### Work request
Only the lines below from the one containing "The height and width of the screenshot is (868, 1389)." to the one containing "Open the Aparat" should be repeated, both included and unchanged.

--- Excerpted records Enclosed Below ---

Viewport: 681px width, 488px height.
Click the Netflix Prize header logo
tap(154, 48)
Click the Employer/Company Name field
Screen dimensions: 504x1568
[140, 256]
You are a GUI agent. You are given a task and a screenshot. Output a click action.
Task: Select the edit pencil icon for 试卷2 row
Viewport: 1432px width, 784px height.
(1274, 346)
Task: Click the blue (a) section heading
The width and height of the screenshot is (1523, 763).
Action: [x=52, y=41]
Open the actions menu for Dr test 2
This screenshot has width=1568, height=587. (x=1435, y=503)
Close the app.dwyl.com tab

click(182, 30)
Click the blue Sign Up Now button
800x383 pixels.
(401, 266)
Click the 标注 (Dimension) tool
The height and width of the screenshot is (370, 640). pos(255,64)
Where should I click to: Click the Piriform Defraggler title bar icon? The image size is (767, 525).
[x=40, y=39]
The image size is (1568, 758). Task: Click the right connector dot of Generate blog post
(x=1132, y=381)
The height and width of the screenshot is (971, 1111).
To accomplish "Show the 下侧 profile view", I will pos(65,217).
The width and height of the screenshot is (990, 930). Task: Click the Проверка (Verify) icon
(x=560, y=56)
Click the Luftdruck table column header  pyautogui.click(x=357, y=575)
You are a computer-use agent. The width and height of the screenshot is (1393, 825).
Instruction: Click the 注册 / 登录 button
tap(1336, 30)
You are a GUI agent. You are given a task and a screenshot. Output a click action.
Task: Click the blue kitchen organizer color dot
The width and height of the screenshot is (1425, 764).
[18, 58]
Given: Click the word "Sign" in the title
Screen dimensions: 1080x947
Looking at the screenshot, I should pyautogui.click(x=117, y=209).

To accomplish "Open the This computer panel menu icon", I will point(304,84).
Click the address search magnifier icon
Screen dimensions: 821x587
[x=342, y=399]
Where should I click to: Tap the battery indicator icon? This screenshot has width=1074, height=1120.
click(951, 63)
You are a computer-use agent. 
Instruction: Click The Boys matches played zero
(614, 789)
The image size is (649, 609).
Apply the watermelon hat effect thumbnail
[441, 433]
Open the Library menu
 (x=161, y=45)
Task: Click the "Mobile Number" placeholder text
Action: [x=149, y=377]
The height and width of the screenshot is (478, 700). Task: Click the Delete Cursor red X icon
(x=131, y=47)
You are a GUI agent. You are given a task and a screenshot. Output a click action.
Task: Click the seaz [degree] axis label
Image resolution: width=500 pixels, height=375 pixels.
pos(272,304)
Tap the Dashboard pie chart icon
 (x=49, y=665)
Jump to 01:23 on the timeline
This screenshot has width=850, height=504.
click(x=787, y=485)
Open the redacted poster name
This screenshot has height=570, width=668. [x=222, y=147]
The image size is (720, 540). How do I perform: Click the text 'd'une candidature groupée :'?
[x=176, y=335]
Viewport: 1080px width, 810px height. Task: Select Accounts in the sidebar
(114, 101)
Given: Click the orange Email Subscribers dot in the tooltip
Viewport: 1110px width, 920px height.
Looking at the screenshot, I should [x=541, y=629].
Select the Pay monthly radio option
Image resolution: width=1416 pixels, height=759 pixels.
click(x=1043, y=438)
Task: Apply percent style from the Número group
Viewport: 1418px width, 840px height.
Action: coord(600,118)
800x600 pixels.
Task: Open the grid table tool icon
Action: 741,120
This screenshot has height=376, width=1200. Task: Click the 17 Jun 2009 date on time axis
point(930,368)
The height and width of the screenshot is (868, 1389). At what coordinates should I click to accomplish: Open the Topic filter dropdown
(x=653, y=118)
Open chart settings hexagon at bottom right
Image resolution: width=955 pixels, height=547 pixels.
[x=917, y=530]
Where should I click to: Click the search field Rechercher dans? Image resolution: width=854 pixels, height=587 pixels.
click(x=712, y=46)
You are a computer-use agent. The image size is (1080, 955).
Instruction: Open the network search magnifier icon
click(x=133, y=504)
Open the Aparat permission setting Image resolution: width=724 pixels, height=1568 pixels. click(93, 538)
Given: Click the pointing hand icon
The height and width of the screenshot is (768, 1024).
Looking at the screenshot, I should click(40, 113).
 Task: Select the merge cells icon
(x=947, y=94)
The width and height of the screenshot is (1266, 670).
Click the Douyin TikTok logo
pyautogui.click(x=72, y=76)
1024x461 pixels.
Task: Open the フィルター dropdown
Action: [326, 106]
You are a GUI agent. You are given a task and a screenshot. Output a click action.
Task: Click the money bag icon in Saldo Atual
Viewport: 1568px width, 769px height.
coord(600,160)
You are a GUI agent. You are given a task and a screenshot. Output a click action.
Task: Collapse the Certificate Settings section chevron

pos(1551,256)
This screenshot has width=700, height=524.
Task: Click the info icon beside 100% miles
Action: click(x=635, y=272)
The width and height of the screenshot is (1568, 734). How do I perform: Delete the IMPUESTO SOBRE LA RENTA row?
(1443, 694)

--- End of Enclosed Excerpted records ---

### Solution
The height and width of the screenshot is (868, 1389). At what coordinates should I click to accomplish: Open the Topic filter dropdown
(x=653, y=118)
Open chart settings hexagon at bottom right
Image resolution: width=955 pixels, height=547 pixels.
[x=917, y=530]
Where should I click to: Click the search field Rechercher dans? Image resolution: width=854 pixels, height=587 pixels.
click(x=712, y=46)
You are a computer-use agent. The image size is (1080, 955).
Instruction: Open the network search magnifier icon
click(x=133, y=504)
Open the Aparat permission setting Image resolution: width=724 pixels, height=1568 pixels. click(93, 538)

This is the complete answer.